The constants used in the simulation as well as the initial conditions are presented in below tables:

Table 1 Constants
\(F(\frac{c}{mol})\)	\(\epsilon_0(\frac{F}{m})\)	\(\epsilon_r\)	\(z_{Na}\)	\(z_{Cl}\)	\(z_{fixed}\)	\(R(\frac{J}{mol.K})`\)	\(T(K)\)	\(D_{Na}(\frac{m^2}{s})\)	\(D_{Cl}(\frac{m^2}{s})\)
96487	\(8.85 \times 10^{-12}\)	100	1	-1	-1	8.3114	293	\(10^{-7}\)	\(10^{-7}\)

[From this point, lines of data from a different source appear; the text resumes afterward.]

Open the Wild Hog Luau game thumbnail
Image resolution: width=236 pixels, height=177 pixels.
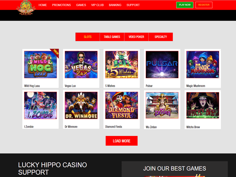(x=40, y=65)
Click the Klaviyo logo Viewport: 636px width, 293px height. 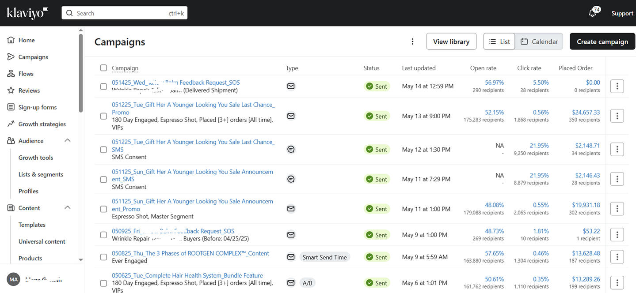27,13
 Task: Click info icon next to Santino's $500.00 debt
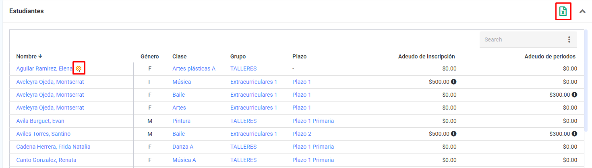(453, 134)
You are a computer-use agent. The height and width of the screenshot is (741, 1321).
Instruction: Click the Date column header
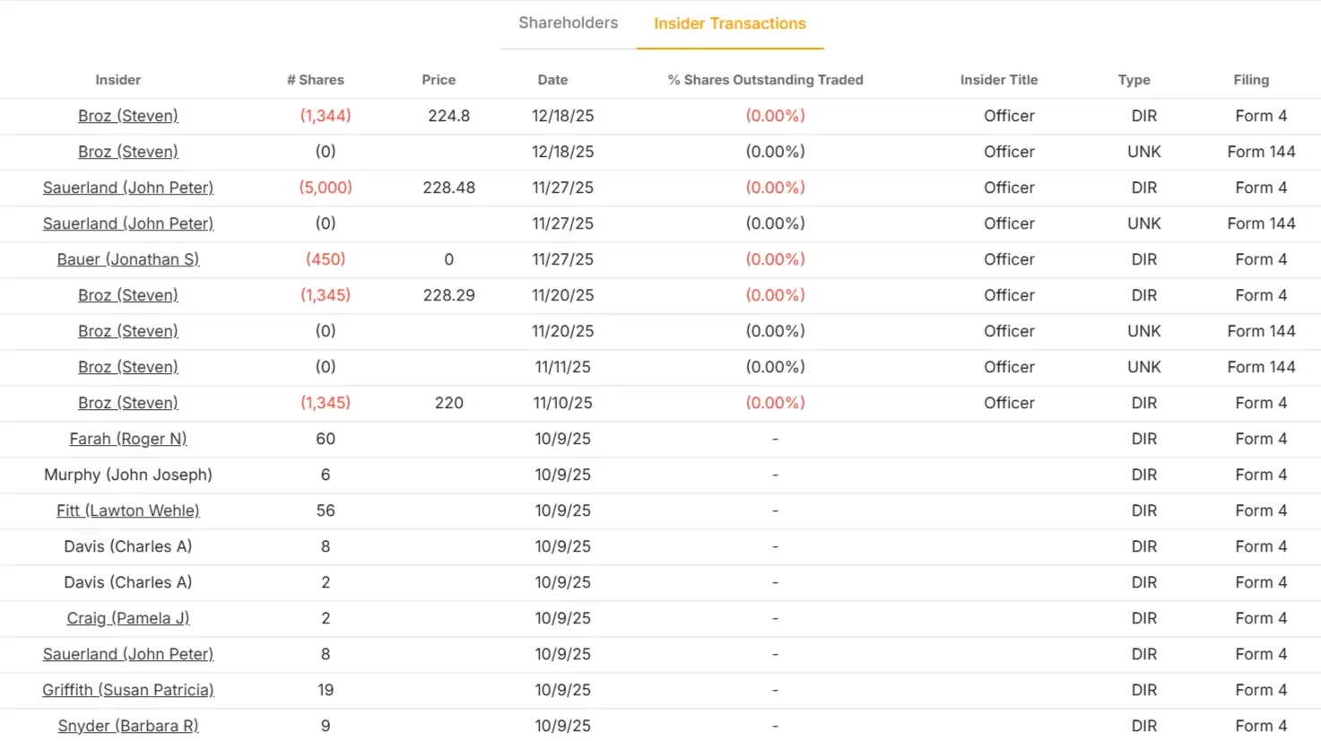point(552,80)
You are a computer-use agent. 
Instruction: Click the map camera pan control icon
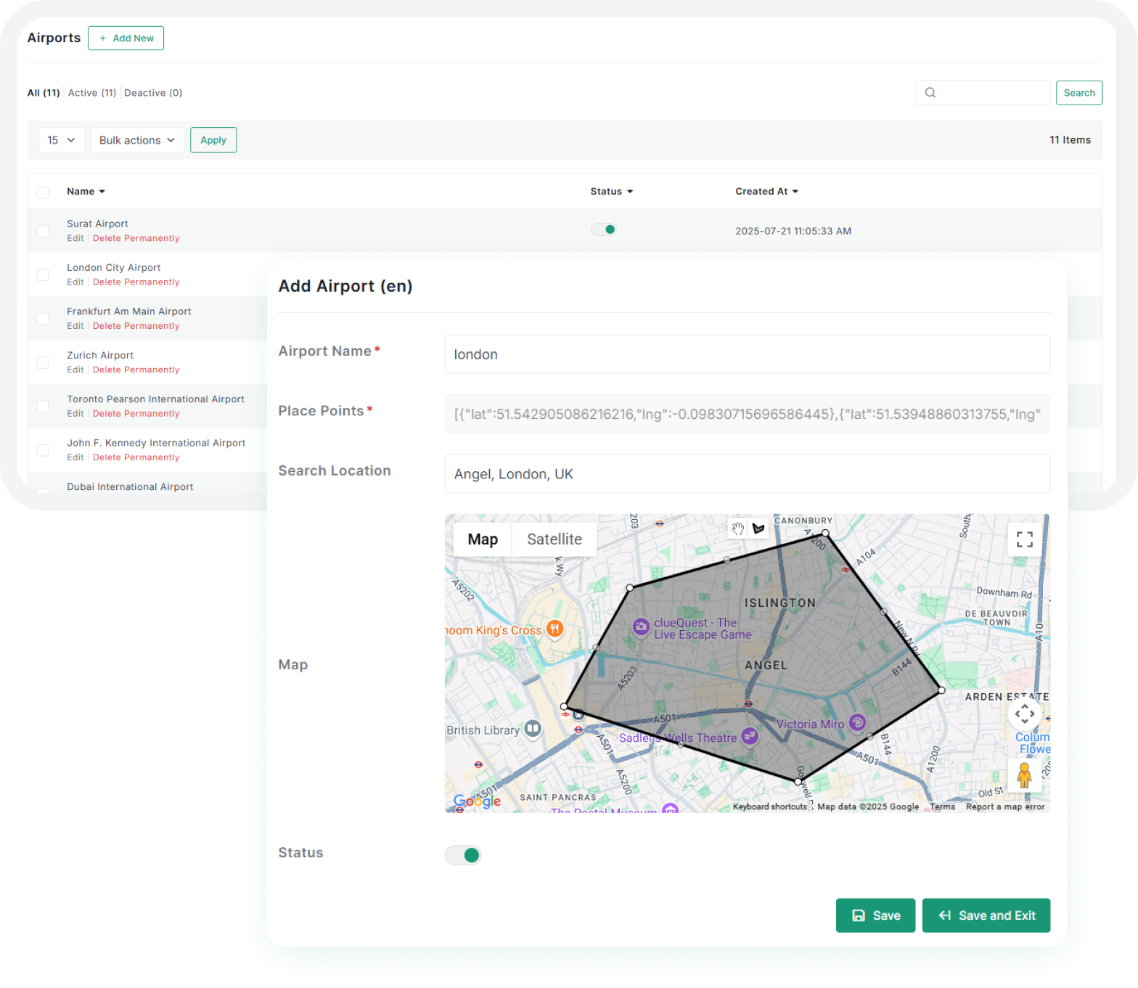[x=1024, y=714]
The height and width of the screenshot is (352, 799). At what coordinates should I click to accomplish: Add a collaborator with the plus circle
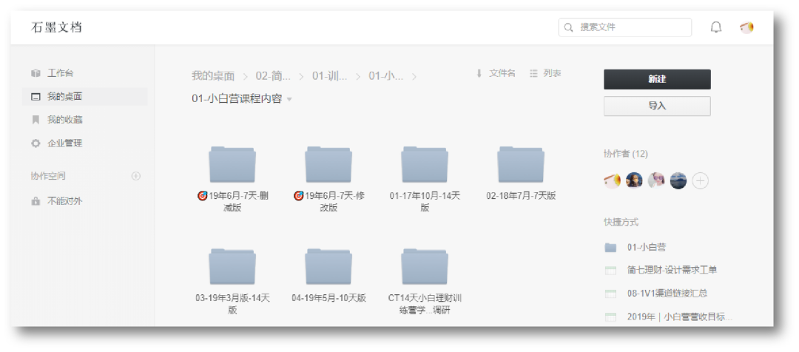pyautogui.click(x=700, y=180)
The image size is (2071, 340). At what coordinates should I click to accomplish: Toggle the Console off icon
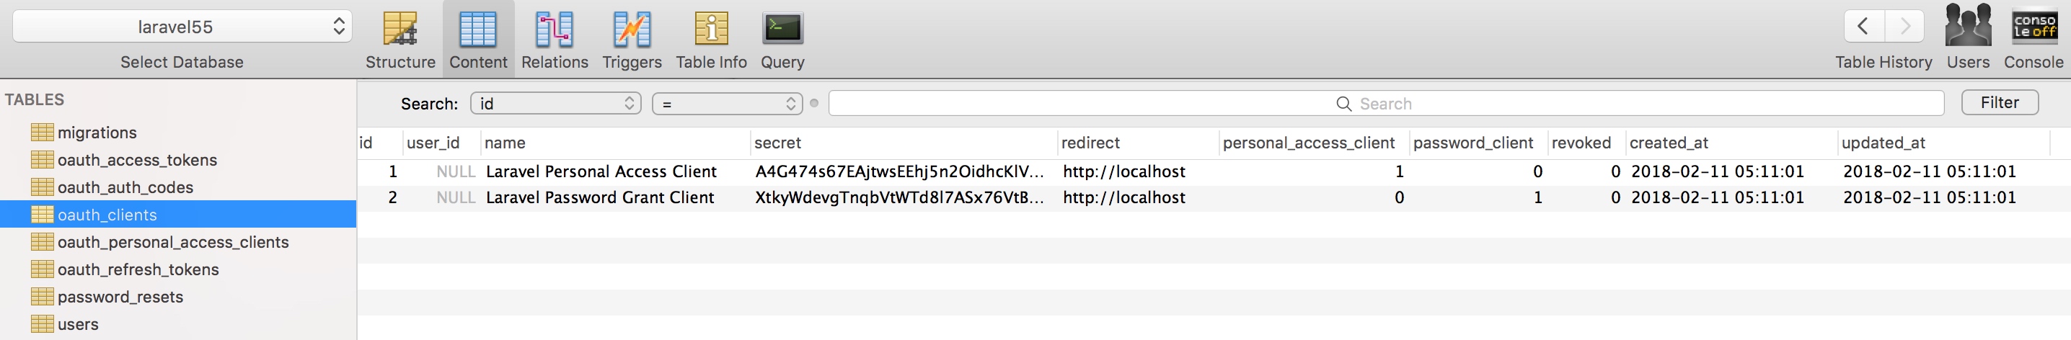[x=2033, y=27]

Table 2 Initial Condition
Solution	Gel
\(c_{Na}=1mM\)	\(c_{Na}=5.193mM\)
\(c_{Cl}=1mM\)	\(c_{Cl}=0.193mM\)
	\(c_{fixed}=1mM\)

2.2 Finite Element Implementation

Note

In this section we replicate the results in this paper

The summary of the FEM code implemented in FeniCS is presented here:

from dolfin import *

Then we should define the constants:

# Diffusion constant for Na+ cations GEL
D_Na = 1.0 * (10 ** (-7.))

# Diffusion constant for Cl- anioins GEL
D_Cl = 1.0 * (10 ** (-7.))

# Diffusion constant for Na+ cations SOLUTION
D_Na_s = 1.0 * (10 ** (-7.))

# Diffusion constant for Cl- anioins SOLUTION
D_Cl_s = 1.0 * (10 ** (-7.))

# The gas constant
R = 8.31

# Initial value for Na+ in the solution
c_init_Na_sol = 1

# Initial value for Cl- in the solution
c_init_Cl_sol = 1

# Initial value for fixed anioin (e.g. bound charge) in the gel
c_init_Fixed_gel = 5


c_init_Na_gel = ((c_init_Fixed_gel + pow(c_init_Fixed_gel ** 2 + 4 * pow(c_init_Cl_sol, 2), 0.5))) / 2.
c_init_Cl_gel = ((-c_init_Fixed_gel + pow(c_init_Fixed_gel ** 2 + 4 * pow(c_init_Cl_sol, 2), 0.5))) / 2.


# Valence of Na+
z_Na = 1.0

# Valence of Cl-
z_Cl = -1.0

# Valence of Fixed anioin
z_Fixed = -1.0

# Anion concentration
# C_0 = Constant(500.0)
eps_vacume = 8.85 * pow(10, -12)
eps_water = 100.
eps_sclera = 100.

# Dielectric permittivity
epsilon = eps_vacume * eps_water
epsilon_p = eps_vacume * eps_sclera

# Temperature
Temp = 293.0

# Electrical mobility for Na+ cations
mu_Na = D_Na / (R * Temp)

# Electrical mobility for Cl- cations
mu_Cl = D_Cl / (R * Temp)

mu_Na_s = D_Na_s / (R * Temp)

# Electrical mobility for Cl- cations
mu_Cl_s = D_Cl_s / (R * Temp)

# Faraday number
Faraday = 96485.34

Next we should present the mesh in the simulation. The domains include a hydrogel (Shown in red color with the dimensions of \(4 \times 10 mm^2\)) placed in the middle of a solution domain (Shown in green color with the dimensions of \(50 \times 50 mm^2\)). The mesh was created in the GMSH.

Note

The density of the element should be significantly increased near the boundaries of the hydrogel and solution to capture the steep gradient of the concentration of the mobile ions

The domains and the mesh are shown here:

../_images/11.png — Figure. 11 Computational Domains (Left) and Mesh (Right)

Note

The mesh file is available in the github repository in the folder PNP-MESH.

mesh = Mesh()
hdf = HDF5File(mesh.mpi_comm(), "0file.h5", "r")
hdf.read(mesh, "/mesh", False)
subdomains = MeshFunction('size_t', mesh, mesh.topology().dim())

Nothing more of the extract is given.